EXCERPT TO READ section start
RESEARCH & RESOURCES

Q&A: When is Your Predictive Analytics Team Ready for a Data Scientist?

A veteran industry consultant and mentor suggests building your predictive analytics team first, then bringing in a data scientist.

Data scientists are scarce, valuable, and costly, as you probably know if you've tried to hire one. In this two-part interview with industry veteran Keith McCormick, we explore the tremendous interest around the data scientist title and skill set, including how to structure your predictive analytics team to make best use of a data scientist, what skills to look for, and how to determine when it's time to hire (or bring on someone from within).

For additional thoughts from McCormick on becoming a data scientist, TDWI members can read our interview in the Volume 20, Number 3 issue of TDWI's Business Intelligence Journal.

McCormick is a senior consultant, mentor, and trainer with The Modeling Agency, which provides training, consulting services, and mentoring on data mining, predictive modeling, and analytics. McCormick has served as a keynote speaker and moderator at international conferences focused on both analytic practitioners and leadership. Since 1990, he has been designing and developing advanced analytic solutions involving structured, text, and big data analytics using both popular commercial solutions and open source tools.

McCormick spoke at a recent TDWI Webinar, Your First Hire in Predictive Analytics (Hint: It's Not a Data Scientist).

In this first part of a two-part interview, he discusses the role of a data scientist on a predictive analytics team and how to save money by building the analytics team first, then bringing in a data scientist.

BI This Week: As you pointed out in a recent TDWI Webinar, the term "data scientist" has been around for a while. Why is there such focus now on finding and hiring data scientists?

Keith McCormick: What's happening is -- to get a little colorful with my metaphors -- everyone wants to just add water and have a data science practice. Companies seems to think that if they can manage to attract that person with the most experience, the longest resume, the most letters after their name, a Ph.D.-type person -- if they just make that hire, everything else will fall into place.
EXCERPT TO READ section end
INFORMATION SUPPLIED section start
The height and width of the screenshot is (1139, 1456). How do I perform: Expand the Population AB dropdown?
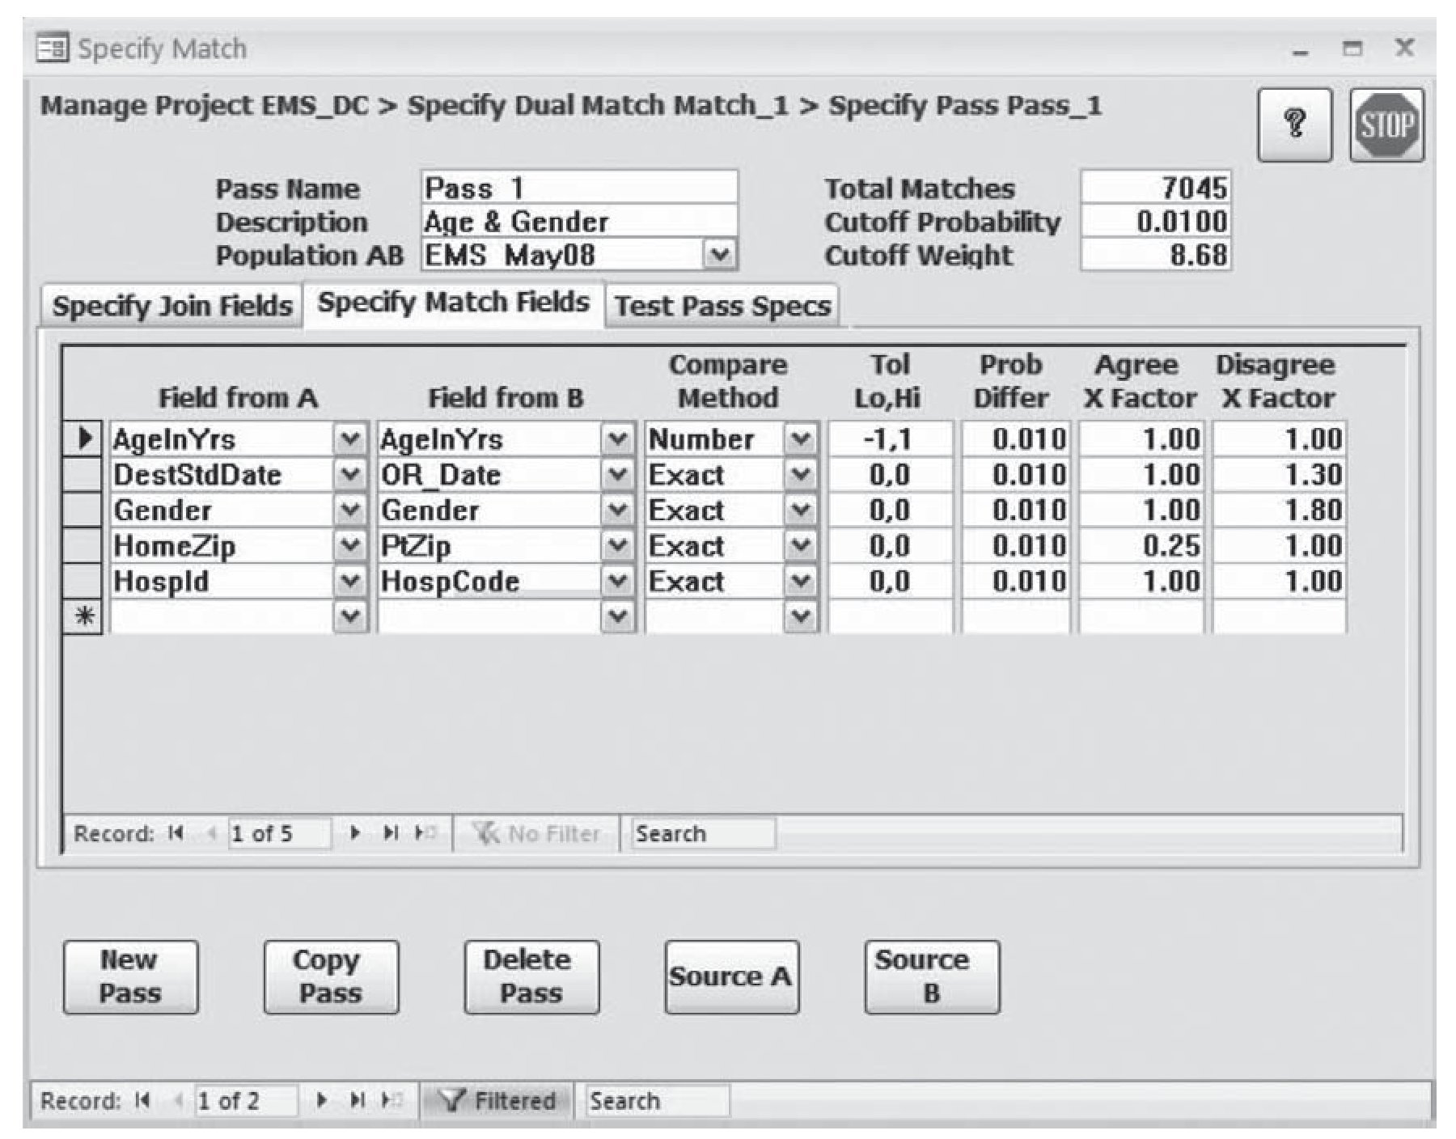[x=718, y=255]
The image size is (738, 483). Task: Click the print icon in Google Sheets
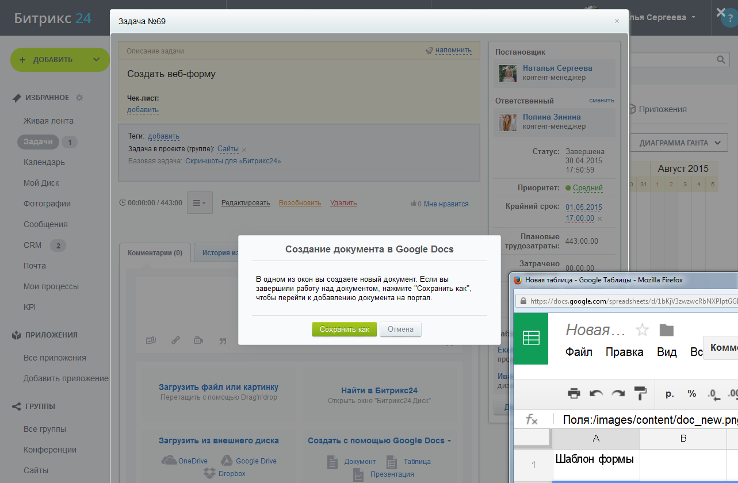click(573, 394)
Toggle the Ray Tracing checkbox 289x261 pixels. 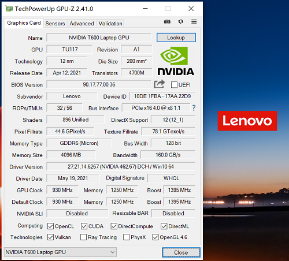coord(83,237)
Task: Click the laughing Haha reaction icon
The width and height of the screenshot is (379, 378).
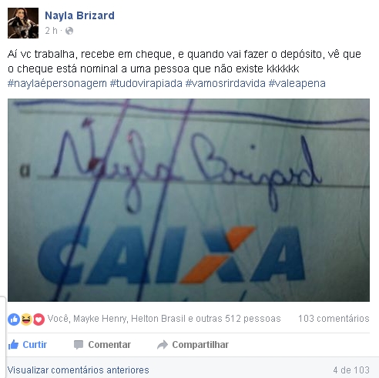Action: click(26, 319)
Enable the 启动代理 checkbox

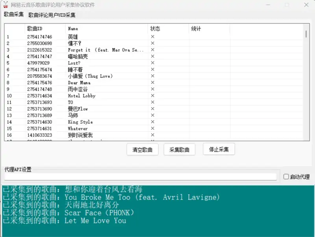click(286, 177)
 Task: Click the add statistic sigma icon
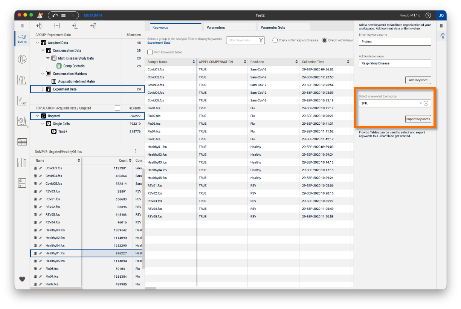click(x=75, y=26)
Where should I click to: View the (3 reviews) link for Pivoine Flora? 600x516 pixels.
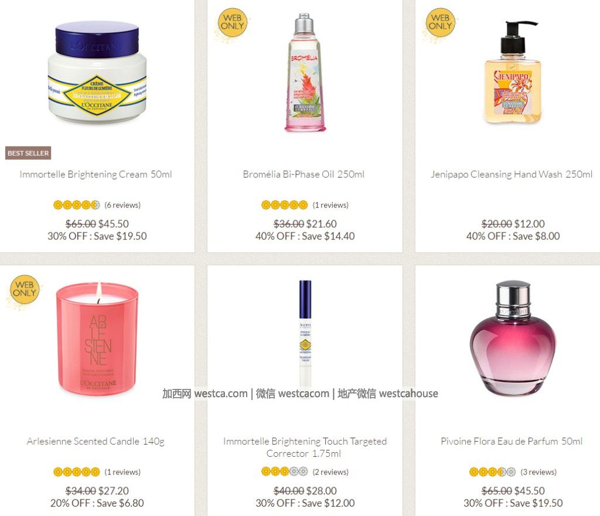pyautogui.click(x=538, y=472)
INFORMATION SUPPLIED section end
INFORMATION SUPPLIED section start
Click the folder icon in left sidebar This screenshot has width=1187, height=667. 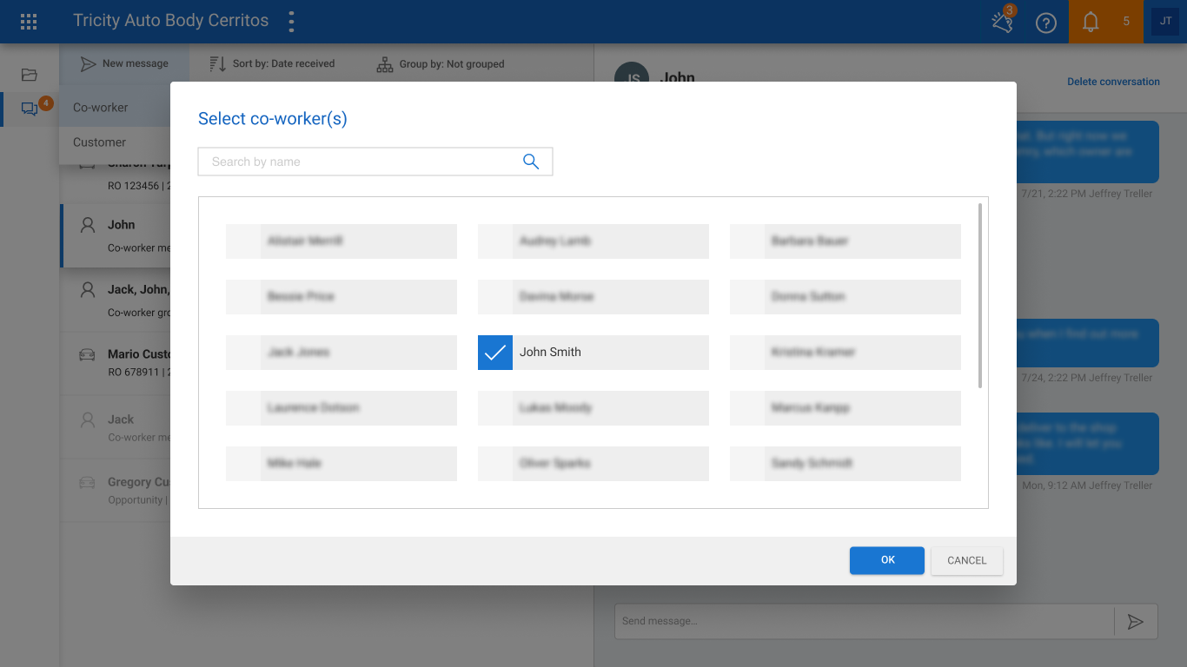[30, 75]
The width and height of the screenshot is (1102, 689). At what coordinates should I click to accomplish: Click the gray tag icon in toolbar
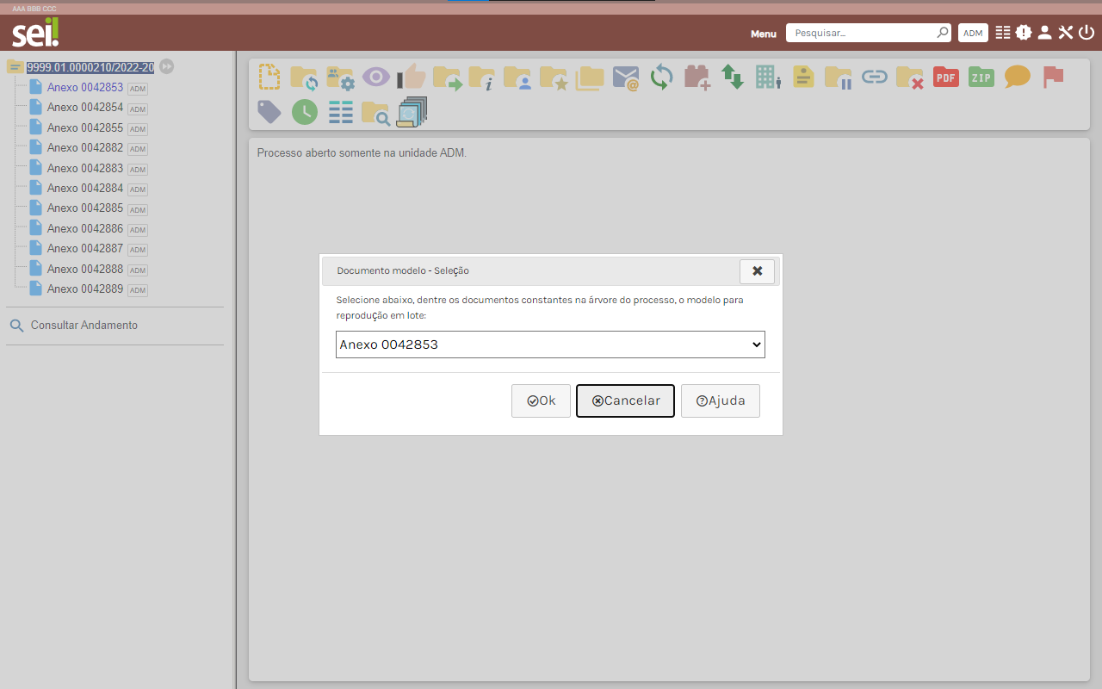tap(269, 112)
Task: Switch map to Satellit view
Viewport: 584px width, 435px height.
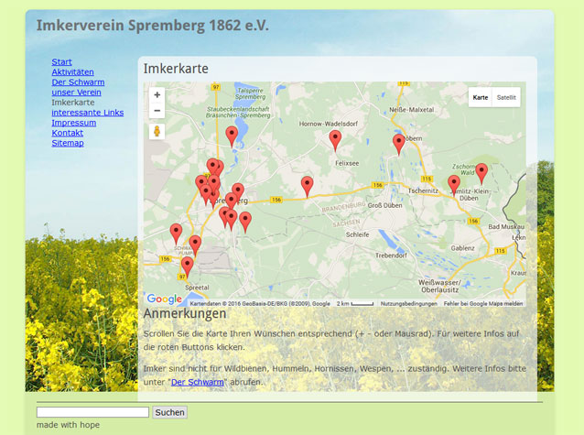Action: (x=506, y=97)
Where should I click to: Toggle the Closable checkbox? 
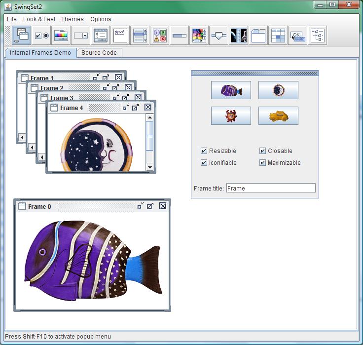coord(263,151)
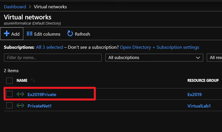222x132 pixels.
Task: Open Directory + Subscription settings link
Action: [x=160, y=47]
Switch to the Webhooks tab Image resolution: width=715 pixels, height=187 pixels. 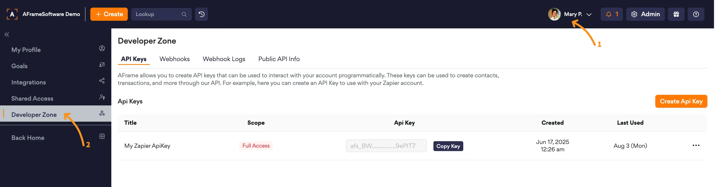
INFORMATION SUPPLIED section end
• THINGS TO DO:
A - In the interview about hiring a data scientist, since what year has Keith McCormick been designing and developing advanced analytic solutions?
B - Please go on with the interview about hiring a data scientist, picking up right after McCormick's answer about companies hoping one hire will make everything else fall into place.

• EXERCISE ANSWERS:
A - Since 1990.

B -
But like most things in business transformation, it's just not that easy.

In my experience, if you're going to attract and keep a data scientist and have them be at their most useful throughout their employ, you have to do some preparation before they arrive. They can't be Step One in your business transformation. The first step is starting to build the human resources around what might eventually become a predictive analytics team.

What's happening is that some organizations are a bit intimidated by the most technical aspects of [predictive analytics]. They think, "Oh my gosh, I don't even know how to interview this kind of person. I'm just going to search for people on LinkedIn, and if they have the skill, let's just bite the bullet and get the most experienced, most titled person we can, and they'll help us make all these other decisions."

They know that they need somebody who has some of these skills -- and they probably do -- but they fall into the trap of thinking that they have to compete for the top person. That competition, of course, is driving salaries up, but a Ph.D. in statistics is not always also a good IT manager. A Ph.D. in stats doesn't necessarily know Hadoop. Those are just examples, but you can see where I'm going here. Getting somebody with the longest technical resume isn't necessarily the same as getting someone who can successfully lead your business transformation.

When we talk about a data scientist, are we always talking about hiring someone to lead a predictive analytics effort?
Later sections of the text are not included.